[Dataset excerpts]
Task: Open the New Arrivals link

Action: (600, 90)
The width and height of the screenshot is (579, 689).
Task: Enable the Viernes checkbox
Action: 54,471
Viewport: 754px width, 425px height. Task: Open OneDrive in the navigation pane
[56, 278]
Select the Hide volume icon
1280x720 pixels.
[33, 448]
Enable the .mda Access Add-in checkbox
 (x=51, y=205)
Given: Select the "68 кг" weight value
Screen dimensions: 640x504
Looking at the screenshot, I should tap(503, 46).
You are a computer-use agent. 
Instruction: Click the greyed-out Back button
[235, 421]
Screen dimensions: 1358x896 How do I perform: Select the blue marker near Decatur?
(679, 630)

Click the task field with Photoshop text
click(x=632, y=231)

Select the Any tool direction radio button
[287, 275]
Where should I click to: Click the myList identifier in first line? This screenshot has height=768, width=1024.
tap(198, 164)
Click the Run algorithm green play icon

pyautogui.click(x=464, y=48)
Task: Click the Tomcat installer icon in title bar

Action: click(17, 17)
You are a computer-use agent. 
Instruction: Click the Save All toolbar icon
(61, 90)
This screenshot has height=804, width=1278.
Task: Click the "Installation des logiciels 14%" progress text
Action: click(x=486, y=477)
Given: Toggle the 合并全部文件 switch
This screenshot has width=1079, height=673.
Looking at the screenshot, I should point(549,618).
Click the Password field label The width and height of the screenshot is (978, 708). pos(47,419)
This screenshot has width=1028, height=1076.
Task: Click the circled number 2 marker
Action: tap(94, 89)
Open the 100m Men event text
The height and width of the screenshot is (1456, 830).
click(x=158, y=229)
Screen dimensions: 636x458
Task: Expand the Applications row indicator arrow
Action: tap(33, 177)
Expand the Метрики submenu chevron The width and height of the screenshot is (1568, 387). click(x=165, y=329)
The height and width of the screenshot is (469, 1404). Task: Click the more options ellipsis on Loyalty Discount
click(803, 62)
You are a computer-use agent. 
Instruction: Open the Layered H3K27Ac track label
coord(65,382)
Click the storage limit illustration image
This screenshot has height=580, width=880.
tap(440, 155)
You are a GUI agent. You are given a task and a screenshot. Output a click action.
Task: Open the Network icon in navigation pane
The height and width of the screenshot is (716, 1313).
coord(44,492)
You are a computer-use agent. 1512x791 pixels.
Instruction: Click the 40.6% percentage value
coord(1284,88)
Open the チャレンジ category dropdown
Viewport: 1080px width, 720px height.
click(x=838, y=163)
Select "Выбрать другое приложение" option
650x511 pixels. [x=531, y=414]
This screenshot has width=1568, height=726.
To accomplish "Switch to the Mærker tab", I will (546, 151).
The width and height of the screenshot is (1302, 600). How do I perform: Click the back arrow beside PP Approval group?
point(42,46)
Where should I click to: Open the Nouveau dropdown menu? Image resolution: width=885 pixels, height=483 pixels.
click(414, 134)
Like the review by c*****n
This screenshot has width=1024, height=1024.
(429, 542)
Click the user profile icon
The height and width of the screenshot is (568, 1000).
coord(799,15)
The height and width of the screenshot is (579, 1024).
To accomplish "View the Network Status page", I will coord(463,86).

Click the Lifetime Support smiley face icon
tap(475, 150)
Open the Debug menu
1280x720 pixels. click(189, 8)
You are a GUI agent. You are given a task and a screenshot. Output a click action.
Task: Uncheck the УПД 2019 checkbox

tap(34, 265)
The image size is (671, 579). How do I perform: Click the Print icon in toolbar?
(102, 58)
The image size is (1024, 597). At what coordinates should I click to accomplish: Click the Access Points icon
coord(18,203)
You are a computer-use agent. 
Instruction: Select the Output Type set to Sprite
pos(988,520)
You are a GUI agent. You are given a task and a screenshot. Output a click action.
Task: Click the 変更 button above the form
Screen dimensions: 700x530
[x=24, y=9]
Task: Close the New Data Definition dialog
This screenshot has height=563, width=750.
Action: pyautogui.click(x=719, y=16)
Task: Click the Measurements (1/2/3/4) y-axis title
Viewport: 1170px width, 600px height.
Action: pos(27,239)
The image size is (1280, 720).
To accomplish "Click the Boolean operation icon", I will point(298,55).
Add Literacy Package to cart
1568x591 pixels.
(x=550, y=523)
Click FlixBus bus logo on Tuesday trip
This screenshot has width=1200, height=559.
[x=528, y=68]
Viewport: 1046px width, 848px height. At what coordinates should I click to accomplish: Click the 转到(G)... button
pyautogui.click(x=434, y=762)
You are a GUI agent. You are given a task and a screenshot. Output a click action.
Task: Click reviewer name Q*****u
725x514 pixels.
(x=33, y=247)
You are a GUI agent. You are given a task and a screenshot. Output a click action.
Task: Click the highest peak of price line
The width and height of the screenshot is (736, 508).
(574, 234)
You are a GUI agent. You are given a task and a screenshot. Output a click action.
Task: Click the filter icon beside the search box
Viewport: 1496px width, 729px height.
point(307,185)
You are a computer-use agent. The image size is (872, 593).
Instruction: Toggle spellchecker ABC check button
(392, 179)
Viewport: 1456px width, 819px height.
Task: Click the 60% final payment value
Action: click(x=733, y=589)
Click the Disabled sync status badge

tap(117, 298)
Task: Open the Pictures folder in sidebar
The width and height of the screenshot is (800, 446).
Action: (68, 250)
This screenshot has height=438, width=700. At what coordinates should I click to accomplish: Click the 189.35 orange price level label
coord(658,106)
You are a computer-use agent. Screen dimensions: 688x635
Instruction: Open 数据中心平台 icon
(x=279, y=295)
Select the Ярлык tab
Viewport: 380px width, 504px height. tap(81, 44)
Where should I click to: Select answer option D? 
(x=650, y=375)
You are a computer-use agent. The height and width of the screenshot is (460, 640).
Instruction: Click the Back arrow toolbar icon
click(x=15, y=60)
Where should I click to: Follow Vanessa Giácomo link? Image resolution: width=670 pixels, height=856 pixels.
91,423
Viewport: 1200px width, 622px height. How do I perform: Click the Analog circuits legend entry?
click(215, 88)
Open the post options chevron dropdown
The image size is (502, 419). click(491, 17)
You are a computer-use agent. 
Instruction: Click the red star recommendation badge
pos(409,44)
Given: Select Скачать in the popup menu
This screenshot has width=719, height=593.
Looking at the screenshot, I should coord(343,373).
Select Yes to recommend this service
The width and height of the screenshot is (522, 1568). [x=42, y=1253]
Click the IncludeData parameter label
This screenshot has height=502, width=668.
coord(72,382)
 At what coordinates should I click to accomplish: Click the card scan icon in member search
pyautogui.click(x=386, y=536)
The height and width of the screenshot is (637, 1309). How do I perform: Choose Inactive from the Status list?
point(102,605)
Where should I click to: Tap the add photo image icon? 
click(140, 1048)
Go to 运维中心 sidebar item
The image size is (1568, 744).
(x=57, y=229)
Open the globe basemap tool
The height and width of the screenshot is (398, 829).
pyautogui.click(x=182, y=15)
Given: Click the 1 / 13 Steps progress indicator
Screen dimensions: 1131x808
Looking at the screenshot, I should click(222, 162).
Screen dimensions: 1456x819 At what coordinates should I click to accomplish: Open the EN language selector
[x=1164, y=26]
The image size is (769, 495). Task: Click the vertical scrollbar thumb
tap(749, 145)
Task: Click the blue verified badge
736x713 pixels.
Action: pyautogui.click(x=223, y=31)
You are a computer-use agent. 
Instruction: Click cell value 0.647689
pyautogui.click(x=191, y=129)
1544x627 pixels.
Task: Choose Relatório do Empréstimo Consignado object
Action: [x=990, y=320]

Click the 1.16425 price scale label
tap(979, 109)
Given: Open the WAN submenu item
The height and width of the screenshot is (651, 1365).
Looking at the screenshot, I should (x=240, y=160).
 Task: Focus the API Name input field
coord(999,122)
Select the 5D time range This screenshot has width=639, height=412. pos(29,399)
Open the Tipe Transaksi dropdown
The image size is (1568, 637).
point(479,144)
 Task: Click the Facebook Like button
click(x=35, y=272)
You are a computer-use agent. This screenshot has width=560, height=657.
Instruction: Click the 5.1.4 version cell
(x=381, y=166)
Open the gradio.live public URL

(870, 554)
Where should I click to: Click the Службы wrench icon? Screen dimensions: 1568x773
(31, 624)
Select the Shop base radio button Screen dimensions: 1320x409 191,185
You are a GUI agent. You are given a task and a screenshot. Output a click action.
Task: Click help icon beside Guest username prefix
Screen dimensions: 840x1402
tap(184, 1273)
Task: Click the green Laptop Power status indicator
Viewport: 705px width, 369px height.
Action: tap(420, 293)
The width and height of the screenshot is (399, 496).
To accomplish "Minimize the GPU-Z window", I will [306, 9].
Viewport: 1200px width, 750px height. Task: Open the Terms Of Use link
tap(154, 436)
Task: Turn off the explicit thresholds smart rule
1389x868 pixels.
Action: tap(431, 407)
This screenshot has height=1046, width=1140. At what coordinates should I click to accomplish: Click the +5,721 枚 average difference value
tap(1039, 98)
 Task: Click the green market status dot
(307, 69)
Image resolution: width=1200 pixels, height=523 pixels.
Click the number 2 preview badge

* [WORK TASK]: Please show every line of the records that holds the word "item".

* [WRITTEN RESPONSE]:
Go to 运维中心 sidebar item
Given: Open the WAN submenu item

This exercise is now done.